The Financial Stability Board (FSB) today published a report on the use of supervisory (SupTech) and regulatory (RegTech) technology by FSB members and regulated institutions. The report finds that technology and innovation are transforming the global financial landscape, presenting opportunities, risks and challenges for regulated institutions and authorities alike.

The opportunities offered by SupTech and RegTech have been created by the substantial increase in availability and granularity of data, and new infrastructure such as cloud computing and application programming interfaces. These allow large data sets to be collected, stored and analysed more efficiently. Authorities and regulated institutions have both turned to these technologies to help them manage the increased regulatory requirements that were put in place after the 2008 financial crisis.

SupTech and RegTech tools could have important benefits for financial stability. For authorities, the use of SupTech could improve oversight, surveillance and analytical capabilities, and generate real-time indicators of risk to support forward looking, judgement based, supervision and policymaking. For regulated institutions, the use of RegTech could improve compliance outcomes, enhance risk management capabilities, and generate new insights into the business for improved decision-making. For both authorities and regulated institutions, the efficiency and effectiveness gains, and possible improvement in quality arising from automation of previously manual processes, is a significant consideration.
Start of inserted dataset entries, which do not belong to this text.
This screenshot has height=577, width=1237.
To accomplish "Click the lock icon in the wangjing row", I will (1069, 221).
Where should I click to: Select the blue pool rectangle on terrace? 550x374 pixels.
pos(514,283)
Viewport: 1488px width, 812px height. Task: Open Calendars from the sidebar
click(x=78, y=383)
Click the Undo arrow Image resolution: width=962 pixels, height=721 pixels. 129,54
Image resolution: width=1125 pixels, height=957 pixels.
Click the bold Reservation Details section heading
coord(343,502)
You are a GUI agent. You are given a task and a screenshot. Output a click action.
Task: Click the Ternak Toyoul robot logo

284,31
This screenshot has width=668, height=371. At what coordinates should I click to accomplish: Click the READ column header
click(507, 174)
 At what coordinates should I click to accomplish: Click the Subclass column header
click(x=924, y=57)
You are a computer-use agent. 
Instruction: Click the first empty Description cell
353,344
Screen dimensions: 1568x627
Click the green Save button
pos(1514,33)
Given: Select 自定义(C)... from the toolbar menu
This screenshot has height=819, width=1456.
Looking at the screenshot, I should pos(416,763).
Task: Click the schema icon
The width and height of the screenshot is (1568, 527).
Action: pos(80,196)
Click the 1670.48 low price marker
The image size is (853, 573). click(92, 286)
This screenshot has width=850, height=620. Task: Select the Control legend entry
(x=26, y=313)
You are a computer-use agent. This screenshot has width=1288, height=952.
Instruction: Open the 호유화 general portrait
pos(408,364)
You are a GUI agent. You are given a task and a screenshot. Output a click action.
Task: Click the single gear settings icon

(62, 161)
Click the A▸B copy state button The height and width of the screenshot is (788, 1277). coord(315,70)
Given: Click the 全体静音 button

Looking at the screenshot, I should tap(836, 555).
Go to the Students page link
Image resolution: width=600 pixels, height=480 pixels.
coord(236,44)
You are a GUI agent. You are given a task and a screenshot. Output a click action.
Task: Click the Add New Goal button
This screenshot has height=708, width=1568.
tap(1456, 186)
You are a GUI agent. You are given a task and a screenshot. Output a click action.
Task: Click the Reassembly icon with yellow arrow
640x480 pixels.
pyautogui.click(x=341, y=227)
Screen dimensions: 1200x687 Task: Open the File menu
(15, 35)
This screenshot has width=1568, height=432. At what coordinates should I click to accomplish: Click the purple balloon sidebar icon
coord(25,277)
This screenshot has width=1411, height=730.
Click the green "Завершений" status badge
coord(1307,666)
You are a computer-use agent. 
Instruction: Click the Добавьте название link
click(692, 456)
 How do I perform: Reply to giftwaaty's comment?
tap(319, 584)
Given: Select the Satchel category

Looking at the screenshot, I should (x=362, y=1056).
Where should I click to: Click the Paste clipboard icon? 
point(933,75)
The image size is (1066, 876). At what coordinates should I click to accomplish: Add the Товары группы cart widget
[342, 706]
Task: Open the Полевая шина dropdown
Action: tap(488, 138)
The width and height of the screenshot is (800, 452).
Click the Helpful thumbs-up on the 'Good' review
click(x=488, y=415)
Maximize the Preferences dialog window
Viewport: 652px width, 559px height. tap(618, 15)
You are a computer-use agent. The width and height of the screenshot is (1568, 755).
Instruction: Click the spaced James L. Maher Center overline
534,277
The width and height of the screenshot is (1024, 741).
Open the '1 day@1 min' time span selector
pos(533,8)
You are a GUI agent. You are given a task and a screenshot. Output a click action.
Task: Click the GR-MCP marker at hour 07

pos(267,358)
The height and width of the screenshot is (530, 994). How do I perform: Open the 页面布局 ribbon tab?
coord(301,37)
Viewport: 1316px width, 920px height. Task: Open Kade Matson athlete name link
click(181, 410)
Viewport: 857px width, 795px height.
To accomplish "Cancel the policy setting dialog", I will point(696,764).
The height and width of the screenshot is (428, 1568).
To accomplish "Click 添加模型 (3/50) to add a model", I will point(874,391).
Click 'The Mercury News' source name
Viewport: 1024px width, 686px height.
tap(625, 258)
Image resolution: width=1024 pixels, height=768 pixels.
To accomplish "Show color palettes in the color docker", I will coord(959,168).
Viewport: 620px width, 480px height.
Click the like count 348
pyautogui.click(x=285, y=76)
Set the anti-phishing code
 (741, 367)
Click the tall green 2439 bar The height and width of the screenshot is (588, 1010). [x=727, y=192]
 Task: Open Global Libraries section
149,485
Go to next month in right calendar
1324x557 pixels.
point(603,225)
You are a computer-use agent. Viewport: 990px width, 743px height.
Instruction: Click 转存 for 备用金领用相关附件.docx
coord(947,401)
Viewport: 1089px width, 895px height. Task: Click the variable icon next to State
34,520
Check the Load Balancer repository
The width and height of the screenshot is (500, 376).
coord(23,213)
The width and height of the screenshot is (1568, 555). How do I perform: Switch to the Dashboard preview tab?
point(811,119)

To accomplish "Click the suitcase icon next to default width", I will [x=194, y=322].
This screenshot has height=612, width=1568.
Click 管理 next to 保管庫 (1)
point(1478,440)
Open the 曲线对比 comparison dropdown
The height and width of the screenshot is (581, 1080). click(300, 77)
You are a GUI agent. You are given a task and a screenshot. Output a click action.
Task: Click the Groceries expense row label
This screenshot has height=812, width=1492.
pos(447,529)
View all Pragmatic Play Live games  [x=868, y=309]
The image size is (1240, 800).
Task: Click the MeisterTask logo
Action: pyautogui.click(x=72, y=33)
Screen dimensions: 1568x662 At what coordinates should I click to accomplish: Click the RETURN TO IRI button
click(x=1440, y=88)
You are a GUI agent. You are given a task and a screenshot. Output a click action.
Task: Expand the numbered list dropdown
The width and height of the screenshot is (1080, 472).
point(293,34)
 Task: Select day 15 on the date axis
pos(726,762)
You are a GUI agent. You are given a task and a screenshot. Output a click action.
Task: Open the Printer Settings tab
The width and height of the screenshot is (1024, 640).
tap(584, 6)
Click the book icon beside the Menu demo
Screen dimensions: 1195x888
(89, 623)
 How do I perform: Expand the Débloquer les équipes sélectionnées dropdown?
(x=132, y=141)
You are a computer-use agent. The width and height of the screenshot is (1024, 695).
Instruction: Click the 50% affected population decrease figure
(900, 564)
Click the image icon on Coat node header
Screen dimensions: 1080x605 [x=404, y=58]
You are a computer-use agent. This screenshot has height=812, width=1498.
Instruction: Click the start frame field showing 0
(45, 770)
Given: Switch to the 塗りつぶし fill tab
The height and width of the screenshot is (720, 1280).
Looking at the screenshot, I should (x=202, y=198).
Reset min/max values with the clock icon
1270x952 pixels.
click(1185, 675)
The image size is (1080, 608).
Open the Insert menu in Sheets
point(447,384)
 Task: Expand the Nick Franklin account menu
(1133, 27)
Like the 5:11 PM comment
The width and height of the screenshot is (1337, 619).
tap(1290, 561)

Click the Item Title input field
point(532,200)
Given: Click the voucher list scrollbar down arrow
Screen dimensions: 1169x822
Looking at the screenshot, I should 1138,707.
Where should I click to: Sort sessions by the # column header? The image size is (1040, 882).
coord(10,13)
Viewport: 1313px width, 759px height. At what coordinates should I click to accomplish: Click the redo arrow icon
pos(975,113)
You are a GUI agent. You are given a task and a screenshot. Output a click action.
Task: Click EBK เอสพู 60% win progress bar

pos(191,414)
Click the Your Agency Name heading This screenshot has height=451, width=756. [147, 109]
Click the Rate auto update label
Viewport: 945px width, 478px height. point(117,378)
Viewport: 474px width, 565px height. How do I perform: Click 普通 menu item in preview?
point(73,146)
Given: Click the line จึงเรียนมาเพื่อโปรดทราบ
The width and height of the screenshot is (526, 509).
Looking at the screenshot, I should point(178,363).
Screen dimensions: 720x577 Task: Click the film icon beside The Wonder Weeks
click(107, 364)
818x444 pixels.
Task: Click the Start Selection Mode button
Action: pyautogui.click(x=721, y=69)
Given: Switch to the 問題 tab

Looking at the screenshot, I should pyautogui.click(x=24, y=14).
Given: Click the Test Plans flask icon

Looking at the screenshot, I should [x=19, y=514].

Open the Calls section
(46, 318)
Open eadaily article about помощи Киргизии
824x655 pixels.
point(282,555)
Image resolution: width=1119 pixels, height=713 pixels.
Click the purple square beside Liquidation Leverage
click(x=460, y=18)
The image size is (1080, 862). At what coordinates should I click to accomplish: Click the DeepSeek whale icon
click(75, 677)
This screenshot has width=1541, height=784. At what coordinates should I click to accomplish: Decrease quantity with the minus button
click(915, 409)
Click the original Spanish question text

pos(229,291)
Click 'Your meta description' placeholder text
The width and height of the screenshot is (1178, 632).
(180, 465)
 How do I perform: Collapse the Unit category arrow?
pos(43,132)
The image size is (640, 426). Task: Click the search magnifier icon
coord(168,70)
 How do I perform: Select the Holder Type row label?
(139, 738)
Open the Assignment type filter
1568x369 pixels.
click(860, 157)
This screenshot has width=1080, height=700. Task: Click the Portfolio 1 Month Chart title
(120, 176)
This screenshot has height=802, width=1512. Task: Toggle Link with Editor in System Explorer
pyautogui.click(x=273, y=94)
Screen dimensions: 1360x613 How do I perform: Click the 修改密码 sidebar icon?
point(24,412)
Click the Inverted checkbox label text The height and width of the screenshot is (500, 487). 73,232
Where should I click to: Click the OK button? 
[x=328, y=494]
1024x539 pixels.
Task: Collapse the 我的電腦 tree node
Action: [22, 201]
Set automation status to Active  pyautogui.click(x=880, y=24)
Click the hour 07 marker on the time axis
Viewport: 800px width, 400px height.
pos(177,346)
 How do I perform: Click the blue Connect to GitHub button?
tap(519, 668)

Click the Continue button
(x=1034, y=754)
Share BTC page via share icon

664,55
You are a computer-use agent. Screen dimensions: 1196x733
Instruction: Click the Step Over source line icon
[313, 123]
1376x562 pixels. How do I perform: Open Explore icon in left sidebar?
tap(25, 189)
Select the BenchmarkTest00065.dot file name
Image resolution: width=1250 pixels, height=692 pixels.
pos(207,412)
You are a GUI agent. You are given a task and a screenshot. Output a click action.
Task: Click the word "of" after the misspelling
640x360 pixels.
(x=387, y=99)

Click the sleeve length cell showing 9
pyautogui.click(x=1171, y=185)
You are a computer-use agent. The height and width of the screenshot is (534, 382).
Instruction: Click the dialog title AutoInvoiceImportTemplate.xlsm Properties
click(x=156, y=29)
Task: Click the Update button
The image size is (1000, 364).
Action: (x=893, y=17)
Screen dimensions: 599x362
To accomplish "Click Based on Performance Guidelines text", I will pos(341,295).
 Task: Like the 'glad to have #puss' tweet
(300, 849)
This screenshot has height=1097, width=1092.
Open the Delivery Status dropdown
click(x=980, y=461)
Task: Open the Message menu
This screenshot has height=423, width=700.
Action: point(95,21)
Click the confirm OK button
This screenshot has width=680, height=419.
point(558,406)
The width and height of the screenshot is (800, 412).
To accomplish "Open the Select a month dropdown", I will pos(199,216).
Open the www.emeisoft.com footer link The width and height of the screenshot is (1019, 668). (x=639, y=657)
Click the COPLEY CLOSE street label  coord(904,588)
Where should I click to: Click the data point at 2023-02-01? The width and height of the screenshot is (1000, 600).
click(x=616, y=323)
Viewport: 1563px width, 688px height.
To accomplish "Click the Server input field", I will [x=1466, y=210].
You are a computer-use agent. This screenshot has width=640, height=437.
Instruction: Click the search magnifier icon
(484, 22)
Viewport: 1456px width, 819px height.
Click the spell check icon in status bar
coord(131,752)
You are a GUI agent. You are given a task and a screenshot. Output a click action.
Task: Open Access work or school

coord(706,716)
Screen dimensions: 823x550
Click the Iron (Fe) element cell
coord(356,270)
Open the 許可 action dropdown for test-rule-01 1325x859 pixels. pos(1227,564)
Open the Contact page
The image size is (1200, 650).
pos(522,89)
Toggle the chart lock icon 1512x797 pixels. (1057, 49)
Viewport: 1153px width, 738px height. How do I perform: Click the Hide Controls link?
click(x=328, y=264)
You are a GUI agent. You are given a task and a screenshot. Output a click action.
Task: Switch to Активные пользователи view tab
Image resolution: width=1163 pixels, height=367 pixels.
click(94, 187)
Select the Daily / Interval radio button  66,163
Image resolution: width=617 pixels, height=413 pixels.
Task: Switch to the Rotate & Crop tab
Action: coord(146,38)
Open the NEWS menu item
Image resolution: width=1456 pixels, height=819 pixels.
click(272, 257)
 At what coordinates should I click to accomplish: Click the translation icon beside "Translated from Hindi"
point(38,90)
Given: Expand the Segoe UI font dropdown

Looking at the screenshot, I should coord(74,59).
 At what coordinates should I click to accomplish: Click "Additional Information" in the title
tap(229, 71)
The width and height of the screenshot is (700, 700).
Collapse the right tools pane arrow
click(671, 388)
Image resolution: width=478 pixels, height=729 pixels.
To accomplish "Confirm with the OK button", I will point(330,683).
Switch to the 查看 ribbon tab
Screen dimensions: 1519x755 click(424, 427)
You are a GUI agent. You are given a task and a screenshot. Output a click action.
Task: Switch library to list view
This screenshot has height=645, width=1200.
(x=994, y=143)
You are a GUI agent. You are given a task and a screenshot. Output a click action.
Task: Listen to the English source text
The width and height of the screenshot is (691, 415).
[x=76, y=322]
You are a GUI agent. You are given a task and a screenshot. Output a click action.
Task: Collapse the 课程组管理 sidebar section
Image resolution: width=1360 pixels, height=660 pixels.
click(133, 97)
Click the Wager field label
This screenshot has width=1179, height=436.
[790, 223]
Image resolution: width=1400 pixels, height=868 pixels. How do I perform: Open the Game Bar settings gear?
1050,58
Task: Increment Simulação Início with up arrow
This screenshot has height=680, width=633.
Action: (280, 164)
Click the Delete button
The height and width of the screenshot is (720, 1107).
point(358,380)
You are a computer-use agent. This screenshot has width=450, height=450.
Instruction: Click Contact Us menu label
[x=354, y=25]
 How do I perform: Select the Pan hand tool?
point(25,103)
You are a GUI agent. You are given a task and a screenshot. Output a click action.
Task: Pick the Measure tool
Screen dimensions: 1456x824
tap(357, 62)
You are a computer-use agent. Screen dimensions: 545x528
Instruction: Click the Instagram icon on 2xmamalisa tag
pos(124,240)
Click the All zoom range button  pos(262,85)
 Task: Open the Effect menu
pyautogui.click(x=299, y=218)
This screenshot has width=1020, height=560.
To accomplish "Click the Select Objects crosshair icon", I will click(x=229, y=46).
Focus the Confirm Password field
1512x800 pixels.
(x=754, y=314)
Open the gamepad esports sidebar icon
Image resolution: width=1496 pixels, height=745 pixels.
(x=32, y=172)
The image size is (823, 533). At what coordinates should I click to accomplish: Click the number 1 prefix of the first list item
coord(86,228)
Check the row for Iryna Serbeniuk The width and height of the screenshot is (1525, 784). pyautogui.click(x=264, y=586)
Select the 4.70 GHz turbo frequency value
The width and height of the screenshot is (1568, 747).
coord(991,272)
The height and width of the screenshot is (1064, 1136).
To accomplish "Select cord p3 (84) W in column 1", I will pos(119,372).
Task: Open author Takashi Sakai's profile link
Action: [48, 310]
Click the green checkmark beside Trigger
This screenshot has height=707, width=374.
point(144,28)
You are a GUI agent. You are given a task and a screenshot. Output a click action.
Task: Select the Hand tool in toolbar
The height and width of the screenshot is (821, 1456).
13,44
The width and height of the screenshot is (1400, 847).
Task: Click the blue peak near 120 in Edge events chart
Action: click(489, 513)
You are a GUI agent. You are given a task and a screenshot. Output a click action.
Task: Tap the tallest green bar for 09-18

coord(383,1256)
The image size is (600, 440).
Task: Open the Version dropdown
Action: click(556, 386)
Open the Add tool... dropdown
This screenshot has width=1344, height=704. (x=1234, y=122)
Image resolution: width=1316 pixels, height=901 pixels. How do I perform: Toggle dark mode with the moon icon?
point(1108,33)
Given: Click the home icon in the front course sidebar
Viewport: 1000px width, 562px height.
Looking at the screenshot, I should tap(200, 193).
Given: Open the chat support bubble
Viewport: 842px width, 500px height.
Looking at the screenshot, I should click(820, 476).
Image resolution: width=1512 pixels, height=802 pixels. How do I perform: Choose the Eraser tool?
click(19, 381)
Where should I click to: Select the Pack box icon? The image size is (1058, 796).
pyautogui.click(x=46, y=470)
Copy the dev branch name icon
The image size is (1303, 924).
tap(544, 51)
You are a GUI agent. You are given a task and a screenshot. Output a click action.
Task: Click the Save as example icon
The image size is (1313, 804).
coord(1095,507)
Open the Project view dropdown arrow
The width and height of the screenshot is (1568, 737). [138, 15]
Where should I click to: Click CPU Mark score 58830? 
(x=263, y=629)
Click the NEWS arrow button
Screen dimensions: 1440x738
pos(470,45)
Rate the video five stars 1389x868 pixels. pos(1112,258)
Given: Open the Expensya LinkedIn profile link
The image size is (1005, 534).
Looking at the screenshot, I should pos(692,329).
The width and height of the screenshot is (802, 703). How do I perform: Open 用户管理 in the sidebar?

SupTech is a strategic priority for an increasing number of authorities. Based on a survey of FSB members, the majority of respondents had a SupTech, innovation or data strategy in place, with the use of such strategies growing significantly since 2016. Authorities are also vigilant to possible risks that could arise from the use of SupTech and RegTech technologies. Survey responses indicated that the risk reported to be of greatest concern was around resourcing, followed by cyber risk, reputational risk and data quality issues. A particular risk is over-reliance on methods built on historic data, which could lead to incorrect inferences about the future, and the potential for limited transparency of SupTech and RegTech tools. Looking to the future, the potentially catalytic role of data standards and the importance of effective governance frameworks for the use of SupTech and RegTech were also emphasised.

The report includes 28 case studies giving practical examples on how SupTech and RegTech tools are being used. The report is being delivered to G20 Finance Ministers and Central Bank Governors for their virtual meeting on 14 October.

Notes to editors

The FSB will publish a report on BigTech firms in financial services in emerging market and developing economies in the coming days, as a follow-up to its November 2019 report on market developments and potential financial stability implications of BigTech in finance.

The FSB coordinates at the international level the work of national financial authorities and international standard-setting bodies and develops and promotes the implementation of effective regulatory, supervisory, and other financial sector policies in the interest of financial stability. It brings together national authorities responsible for financial stability in 24 countries and jurisdictions, international financial institutions, sector-specific international groupings of regulators and supervisors, and committees of central bank experts. The FSB also conducts outreach with approximately 70 other jurisdictions through its six Regional Consultative Groups.

The FSB is chaired by Randal K. Quarles, Vice Chairman, US Federal Reserve; its Vice Chair is Klaas Knot, President of De Nederlandsche Bank. The FSB Secretariat is located in Basel, Switzerland, and hosted by the Bank for International Settlements.